Objective →
Collect every line in the data below that contains the word "link". Case matters.

Working data →
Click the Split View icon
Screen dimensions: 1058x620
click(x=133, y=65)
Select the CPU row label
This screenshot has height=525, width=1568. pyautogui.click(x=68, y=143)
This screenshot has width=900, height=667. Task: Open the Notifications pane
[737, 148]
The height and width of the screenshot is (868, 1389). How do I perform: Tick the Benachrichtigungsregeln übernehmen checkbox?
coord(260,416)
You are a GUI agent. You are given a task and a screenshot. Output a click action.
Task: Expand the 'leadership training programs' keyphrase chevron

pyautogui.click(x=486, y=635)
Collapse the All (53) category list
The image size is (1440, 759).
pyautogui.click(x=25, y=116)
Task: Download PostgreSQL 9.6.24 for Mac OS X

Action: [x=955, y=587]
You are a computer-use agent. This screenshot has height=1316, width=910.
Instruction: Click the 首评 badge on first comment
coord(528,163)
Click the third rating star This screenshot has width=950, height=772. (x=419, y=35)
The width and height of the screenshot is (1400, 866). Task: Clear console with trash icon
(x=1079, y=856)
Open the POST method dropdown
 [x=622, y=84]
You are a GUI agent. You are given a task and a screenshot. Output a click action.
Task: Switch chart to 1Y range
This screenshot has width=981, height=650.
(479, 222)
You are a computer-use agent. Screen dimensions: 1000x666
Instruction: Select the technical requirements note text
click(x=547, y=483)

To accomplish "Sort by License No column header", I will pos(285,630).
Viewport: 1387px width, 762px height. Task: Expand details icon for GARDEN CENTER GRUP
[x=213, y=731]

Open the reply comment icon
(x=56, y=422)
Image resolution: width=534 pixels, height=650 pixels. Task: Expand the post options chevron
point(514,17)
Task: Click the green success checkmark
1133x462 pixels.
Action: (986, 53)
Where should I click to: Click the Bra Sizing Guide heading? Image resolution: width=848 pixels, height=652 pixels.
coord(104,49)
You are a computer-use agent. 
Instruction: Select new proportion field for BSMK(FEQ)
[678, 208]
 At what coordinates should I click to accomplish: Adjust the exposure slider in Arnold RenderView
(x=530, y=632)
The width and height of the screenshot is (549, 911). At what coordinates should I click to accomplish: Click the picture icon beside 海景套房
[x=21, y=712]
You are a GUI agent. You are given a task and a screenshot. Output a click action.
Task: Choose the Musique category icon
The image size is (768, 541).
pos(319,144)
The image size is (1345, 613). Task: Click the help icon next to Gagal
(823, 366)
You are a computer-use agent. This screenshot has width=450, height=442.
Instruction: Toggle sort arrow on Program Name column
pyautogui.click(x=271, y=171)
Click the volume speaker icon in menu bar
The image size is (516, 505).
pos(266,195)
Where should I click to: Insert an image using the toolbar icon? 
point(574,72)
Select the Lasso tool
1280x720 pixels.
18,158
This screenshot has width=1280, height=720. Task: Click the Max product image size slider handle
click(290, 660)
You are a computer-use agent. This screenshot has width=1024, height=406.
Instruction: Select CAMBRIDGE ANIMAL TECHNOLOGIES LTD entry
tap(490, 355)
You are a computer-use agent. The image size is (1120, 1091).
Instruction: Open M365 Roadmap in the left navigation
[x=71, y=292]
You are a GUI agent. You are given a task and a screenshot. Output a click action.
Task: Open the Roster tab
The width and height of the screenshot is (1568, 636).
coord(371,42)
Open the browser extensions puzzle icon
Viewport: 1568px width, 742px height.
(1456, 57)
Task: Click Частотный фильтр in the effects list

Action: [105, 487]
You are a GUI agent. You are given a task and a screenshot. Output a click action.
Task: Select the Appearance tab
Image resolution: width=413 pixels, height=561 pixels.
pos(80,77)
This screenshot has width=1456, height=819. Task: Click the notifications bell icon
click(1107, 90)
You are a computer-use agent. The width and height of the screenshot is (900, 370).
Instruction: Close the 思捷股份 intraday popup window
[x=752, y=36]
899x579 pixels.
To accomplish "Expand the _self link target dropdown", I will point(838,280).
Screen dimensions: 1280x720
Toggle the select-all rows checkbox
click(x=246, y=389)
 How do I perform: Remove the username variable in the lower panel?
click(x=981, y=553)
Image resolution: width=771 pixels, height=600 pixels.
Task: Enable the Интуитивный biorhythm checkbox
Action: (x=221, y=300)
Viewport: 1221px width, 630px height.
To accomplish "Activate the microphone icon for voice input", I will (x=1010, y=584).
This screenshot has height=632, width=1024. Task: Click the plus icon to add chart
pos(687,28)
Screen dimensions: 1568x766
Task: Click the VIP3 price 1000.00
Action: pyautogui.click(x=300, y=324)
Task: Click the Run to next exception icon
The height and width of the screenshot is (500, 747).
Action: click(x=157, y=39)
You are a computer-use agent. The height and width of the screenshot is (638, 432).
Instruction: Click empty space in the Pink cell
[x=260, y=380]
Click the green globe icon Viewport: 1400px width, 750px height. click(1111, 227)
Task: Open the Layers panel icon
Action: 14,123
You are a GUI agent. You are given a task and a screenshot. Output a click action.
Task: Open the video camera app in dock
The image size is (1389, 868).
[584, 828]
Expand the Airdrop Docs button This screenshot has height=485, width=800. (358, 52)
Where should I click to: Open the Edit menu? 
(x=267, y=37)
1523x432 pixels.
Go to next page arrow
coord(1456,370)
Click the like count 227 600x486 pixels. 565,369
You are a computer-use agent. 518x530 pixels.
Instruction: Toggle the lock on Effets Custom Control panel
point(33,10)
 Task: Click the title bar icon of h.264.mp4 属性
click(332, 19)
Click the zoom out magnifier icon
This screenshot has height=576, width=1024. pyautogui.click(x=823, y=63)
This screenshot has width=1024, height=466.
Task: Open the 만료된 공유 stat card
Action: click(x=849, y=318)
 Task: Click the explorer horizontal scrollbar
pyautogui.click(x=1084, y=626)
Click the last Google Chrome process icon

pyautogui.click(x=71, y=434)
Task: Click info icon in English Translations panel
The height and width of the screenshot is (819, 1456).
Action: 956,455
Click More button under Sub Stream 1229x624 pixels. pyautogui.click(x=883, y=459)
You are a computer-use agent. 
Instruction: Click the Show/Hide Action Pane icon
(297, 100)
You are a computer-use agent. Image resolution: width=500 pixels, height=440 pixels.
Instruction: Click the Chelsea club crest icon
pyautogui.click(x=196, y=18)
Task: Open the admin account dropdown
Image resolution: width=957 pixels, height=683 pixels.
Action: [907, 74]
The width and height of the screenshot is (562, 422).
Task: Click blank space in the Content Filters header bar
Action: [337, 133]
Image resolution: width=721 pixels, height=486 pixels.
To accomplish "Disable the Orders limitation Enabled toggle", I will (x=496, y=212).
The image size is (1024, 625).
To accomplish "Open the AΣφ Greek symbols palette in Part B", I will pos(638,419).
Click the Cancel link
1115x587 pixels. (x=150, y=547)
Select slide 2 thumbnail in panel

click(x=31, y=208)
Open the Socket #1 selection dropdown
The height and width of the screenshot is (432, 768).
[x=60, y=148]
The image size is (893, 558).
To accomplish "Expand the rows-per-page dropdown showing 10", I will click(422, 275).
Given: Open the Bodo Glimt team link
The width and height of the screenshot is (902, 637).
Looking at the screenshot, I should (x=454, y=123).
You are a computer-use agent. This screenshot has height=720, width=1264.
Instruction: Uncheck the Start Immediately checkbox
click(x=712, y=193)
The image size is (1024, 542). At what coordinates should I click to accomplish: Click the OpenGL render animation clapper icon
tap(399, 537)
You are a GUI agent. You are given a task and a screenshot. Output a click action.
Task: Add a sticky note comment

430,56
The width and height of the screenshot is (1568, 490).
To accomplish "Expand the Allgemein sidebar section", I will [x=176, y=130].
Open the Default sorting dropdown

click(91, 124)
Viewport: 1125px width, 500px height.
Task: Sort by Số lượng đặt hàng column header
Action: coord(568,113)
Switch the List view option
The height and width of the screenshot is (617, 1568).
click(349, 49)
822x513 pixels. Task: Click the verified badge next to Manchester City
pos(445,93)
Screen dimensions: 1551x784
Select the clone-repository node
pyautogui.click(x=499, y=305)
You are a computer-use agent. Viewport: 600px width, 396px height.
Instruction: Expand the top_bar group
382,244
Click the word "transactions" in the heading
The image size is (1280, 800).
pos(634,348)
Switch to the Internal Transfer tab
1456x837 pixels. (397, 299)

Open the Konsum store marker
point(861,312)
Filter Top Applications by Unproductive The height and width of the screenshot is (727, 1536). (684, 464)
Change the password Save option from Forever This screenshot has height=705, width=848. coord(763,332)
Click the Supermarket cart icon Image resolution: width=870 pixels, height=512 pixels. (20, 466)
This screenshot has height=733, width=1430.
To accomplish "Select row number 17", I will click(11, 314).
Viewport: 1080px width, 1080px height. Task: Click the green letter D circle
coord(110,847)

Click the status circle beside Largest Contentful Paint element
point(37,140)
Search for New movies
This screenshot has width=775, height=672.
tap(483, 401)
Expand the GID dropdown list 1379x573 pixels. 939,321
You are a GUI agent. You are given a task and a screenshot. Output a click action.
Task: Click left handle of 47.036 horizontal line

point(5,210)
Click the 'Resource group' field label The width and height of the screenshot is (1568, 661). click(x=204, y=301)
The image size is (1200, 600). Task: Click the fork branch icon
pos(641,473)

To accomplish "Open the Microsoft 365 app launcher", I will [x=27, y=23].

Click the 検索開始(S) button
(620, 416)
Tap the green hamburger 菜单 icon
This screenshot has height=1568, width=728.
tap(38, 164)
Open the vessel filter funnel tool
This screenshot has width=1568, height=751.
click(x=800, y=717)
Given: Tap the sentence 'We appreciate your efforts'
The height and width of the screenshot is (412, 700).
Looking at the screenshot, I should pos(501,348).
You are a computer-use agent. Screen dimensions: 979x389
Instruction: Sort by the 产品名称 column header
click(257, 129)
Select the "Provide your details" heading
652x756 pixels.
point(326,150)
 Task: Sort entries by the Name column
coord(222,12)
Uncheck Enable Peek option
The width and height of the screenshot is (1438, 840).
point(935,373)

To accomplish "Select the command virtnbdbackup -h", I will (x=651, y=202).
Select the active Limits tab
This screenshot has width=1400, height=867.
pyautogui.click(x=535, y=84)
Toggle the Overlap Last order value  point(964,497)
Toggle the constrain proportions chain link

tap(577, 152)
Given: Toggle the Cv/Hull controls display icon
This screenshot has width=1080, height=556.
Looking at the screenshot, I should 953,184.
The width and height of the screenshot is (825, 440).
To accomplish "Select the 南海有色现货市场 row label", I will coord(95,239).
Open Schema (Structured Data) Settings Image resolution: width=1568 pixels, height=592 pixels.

Exercise output →
To accomplish "Expand the _self link target dropdown", I will point(838,280).
Click the Cancel link
Given: Open the Bodo Glimt team link
Toggle the constrain proportions chain link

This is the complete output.